El reciente anuncio del Gobierno sobre la orden a las empresas de medicina prepaga de reducir el precio de sus cuotas y establecer límites a futuros aumentos ha generado un intenso debate en el ámbito económico y político. La resolución emitida por la Secretaría de Comercio que exige la retrotracción de los incrementos y su cálculo a partir de diciembre de 2023, aplicando el Índice de Precios al Consumidor, ha puesto en tela de juicio la política económica vigente y ha llevado a las compañías a evaluar si acatarán dicha decisión.

Este giro en la postura del Gobierno, que parece alejarse de un discurso ultraliberal y anarcocapitalista, en el que se reducía al Estado a una suerte de entidad criminal que despojaba a los ciudadanos, para reconocer la necesidad de intervención estatal en situaciones donde el mercado muestra fallas, ha sido interpretado de diversas formas. Desde la crítica a los aumentos desmedidos en sectores clave como el de la salud, pasando por el sector alimenticio y de servicios, hasta la ausencia de paritarias libres en ciertos gremios, como el de camioneros, se ha planteado la necesidad de correcciones éticas, por lo injusto y brutal del ajuste, por parte del Estado.

La pregunta que surge en este escenario es si este cambio de rumbo en la política económica es simplemente un maquillaje superficial o si representa el inicio de una tendencia hacia un proceso de ajuste más equitativo y sostenible. La noción de que la «mano invisible» del mercado, enunciada por Adam Smith como el mecanismo regulador de la economía, puede transformarse en una suerte de «mano del pungista» que roba a los ciudadanos a través de aumentos indiscriminados en sectores dominados por monopolios, oligopolios o carteles, ha sido puesta sobre la mesa.

Es evidente que el mercado presenta imperfecciones y que es responsabilidad del Estado intervenir para corregirlas y garantizar un funcionamiento más justo y eficiente. Sin embargo, la forma en que se llevan a cabo estas correcciones y la voluntad política detrás de las mismas son aspectos cruciales a tener en cuenta. ¿Estamos ante un cambio de paradigma en la política económica del país o simplemente ante una medida aislada en respuesta a presiones internas y externas? Como se afirmó anteriormente en otros análisis, es un proceso abierto, todo está por develarse.

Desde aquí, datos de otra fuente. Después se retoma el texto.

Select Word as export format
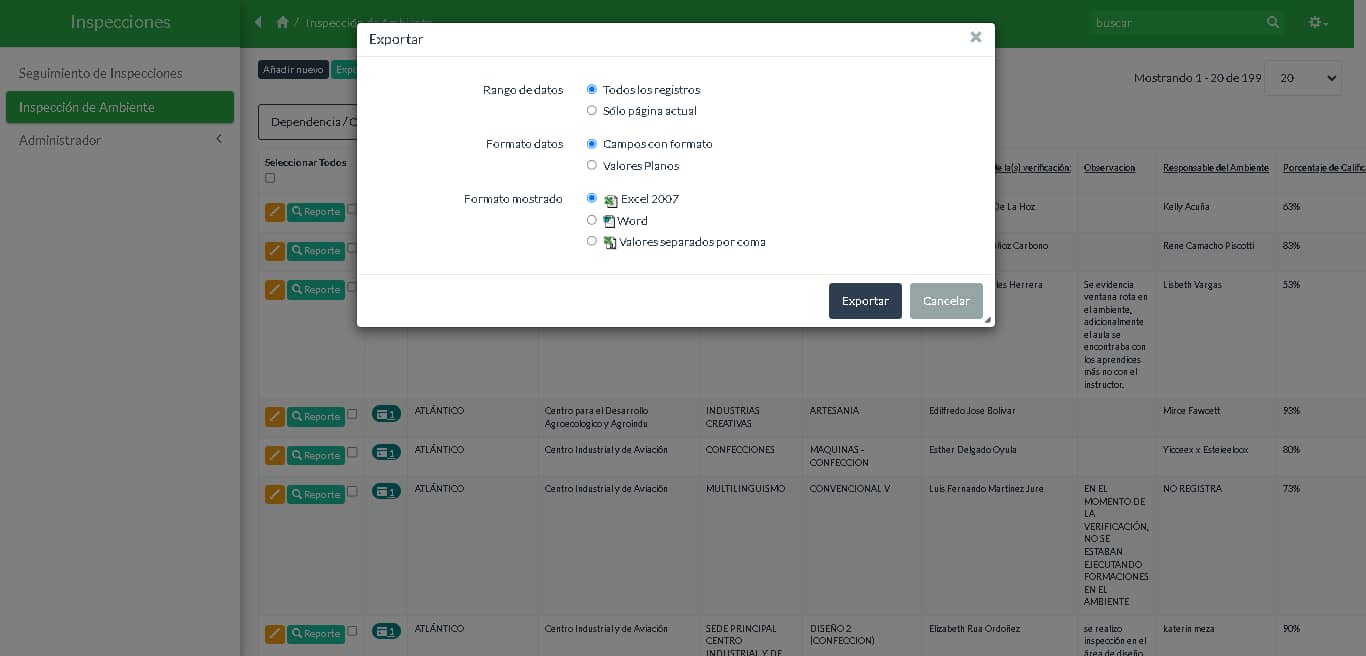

La incertidumbre y la expectativa están presentes en este momento crucial para la economía y la sociedad en su conjunto. La capacidad de los actores políticos, económicos y sociales para dialogar, negociar y llegar a acuerdos que beneficien al conjunto de la población será determinante en la construcción de un futuro más próspero y equitativo para todos. La transparencia, la responsabilidad y la coherencia en las decisiones tomadas serán clave para generar confianza y sentar las bases de un desarrollo sostenible a largo plazo. “Materias” que el gobierno del presidente Milei, por ahora se la lleva a marzo”.